Whatever you do, don't make my mistake and revisit Annie Hall right before you catch up with Woody's last self-starring comedy, Scoop, because his doddering performance in the latter looks even worse when you've just seen him at his best in his prime. Watching him stare into the middle distance during his scenes and waiting forever for him to finish stammering through an unfunny joke is not the way I want to see him go out-- someone needs to talk to him, mentioning the name Johnny Carson many times during the conversation.
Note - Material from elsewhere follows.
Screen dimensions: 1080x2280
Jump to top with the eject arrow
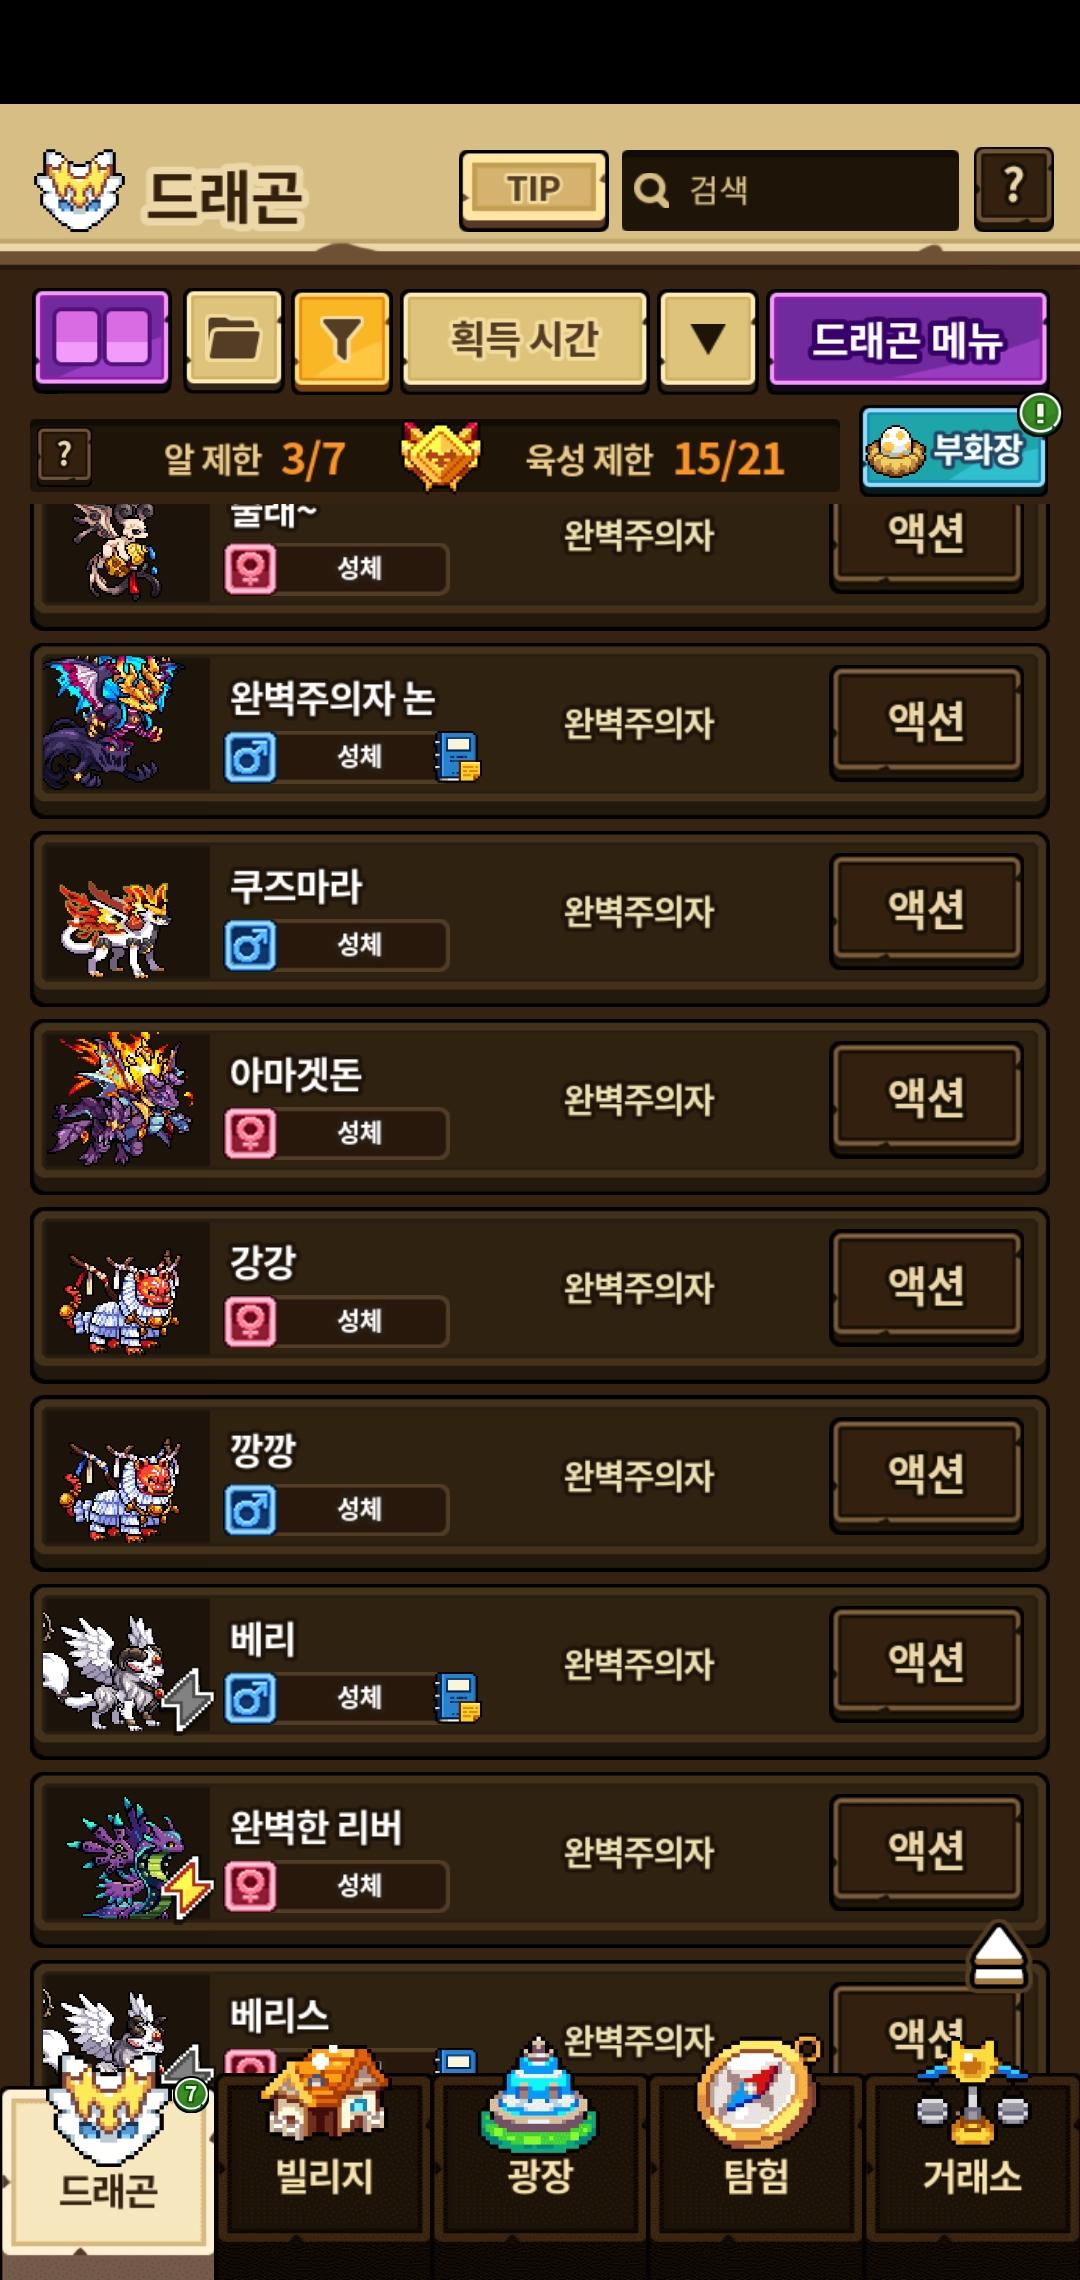pos(998,1956)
So congratulations and a spider as big as a Buick to the following quiz winners: Wayne Palmer, Joe Rosenberg, Jennifer Haugh, Patrick Allen, Michael Mattson, Mike Kelly, E. Yarber, Maria Johnson, Sean Hoffman, Nancy Louise Rutherford, Brook Berry, Yuliy V. Krasnenkov, Jason Koffman, Song-Un Lee, Bill Hearne, Isaac Kaufman, Dean E. Carlson, Kevin Musolino, and Sarah Bergstrom. And super heavy-osity kudos to Mark Gisleson, who wins this week's Grand Prize: Valis, an opera by Tod Machover.